The philanthropic sector has invested heavily in evaluation, transparency tools, and capacity-building to evaluate grantees. We have been slower to reckon with the upstream problem: funders cannot support organizations they cannot find, and the infrastructure that donors and funders rely on is not designed with equity in mind.

This is not simply a technology problem; it is a design and values problem. Funders should consider how recommendation systems perpetuate biases toward large institutions. Algorithmic design determines which data to surface, how to rank results, which criteria to treat as relevant, and, ultimately, which nonprofits are funded. The result is that well-funded and well-staffed institutions continue to dominate recommendation algorithms and funding decisions.

When foundations or intermediaries build or fund donor-facing platforms, they make choices about what data to surface, how to rank results, and what criteria to treat as relevant. Those choices collectively determine which organizations are discoverable and funded.

Several findings from our study highlight how natural language and conversational search might break the cycle. Among the nudges that were clicked in our study, 35 percent of donors clicked prompts that narrowed their search to nonprofits near them. Nearly 15 percent were prompted toward vetted nonprofits that emphasize transparency, systems change, and values alignment. Donors engaged with an average of 2.5 platform features, compared to 1.9 for the general internet group, suggesting that richer information environments support more deliberate decision-making.

Donors and funders alike need infrastructure that reflects the full breadth of the nonprofit sector, not just its most visible slice.

Lessons for the Field

As the way we search shifts, funders have a clear opportunity to reinvest in infrastructure with nonprofit equity in mind. Funders should invest in search and discovery tools designed to surface community-based organizations, and audit existing tools for size and brand bias that may inadvertently concentrate resources among certain organizations. Additionally, disclosing data sources, vetting criteria, and recommendation logic will help build trust among donors and nonprofits alike.

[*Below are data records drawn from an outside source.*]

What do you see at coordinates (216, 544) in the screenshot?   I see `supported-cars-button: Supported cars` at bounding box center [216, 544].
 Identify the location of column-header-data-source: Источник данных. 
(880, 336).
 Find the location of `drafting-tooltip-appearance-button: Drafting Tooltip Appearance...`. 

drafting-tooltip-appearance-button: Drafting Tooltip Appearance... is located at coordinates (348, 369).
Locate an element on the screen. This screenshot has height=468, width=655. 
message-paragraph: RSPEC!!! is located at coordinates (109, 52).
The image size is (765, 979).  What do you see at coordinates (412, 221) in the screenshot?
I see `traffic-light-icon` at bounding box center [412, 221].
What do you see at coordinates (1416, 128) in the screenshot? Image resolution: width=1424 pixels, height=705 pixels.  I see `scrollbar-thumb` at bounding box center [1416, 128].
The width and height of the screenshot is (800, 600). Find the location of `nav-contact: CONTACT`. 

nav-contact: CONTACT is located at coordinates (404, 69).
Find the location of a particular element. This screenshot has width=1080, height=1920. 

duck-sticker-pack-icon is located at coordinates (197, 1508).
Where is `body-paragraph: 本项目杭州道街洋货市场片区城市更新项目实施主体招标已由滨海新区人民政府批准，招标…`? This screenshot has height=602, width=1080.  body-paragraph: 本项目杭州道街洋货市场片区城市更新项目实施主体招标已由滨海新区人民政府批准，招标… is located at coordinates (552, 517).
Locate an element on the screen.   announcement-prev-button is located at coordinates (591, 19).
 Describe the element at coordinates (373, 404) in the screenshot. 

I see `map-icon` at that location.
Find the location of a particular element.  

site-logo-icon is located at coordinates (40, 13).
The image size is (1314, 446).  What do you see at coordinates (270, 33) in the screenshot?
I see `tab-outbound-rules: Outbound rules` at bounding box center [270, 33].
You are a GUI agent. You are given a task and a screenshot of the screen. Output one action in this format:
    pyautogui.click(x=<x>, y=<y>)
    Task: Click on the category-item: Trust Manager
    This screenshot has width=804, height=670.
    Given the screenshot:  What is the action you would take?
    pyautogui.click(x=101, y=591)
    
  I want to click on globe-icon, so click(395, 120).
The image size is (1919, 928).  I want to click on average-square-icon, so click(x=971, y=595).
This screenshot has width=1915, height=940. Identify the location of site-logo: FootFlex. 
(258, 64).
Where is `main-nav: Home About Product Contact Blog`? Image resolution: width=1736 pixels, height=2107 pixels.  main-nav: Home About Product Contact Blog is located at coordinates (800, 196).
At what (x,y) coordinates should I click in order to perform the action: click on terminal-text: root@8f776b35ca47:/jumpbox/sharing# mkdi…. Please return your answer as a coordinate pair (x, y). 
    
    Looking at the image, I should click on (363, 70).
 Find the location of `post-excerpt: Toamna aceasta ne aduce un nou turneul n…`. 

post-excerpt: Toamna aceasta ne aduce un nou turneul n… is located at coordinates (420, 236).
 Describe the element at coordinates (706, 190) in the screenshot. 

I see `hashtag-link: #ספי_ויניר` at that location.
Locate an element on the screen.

This paradigm shift also means supporting nonprofit capacity-building in a new domain. Smaller organizations are increasingly disadvantaged not just in fundraising, but in discoverability. As donor search shifts towards natural language queries and recommendation platforms, nonprofit data access and transparency become increasingly important. Funders should consider how they support digital presence and data infrastructure for community-based organizations.  

These results also have implications for nonprofits seeking to improve discoverability. While funders should do more to diversify their sources beyond IRS Form 990 filings, nonprofits should expect this data to become increasingly visible. Ensuring accurate, up-to-date, and machine-readable data is essential not just for financial data but also for program descriptions, leadership bios, and impact data. The more context a nonprofit makes available, the easier it is for the right donor to find them. 

And for the field broadly, there is a question worth sitting with: If the tools donors use function as de facto funding mechanisms, quietly shaping which organizations receive support and which remain invisible, who is accountable for how those tools are designed and what metrics we prioritize?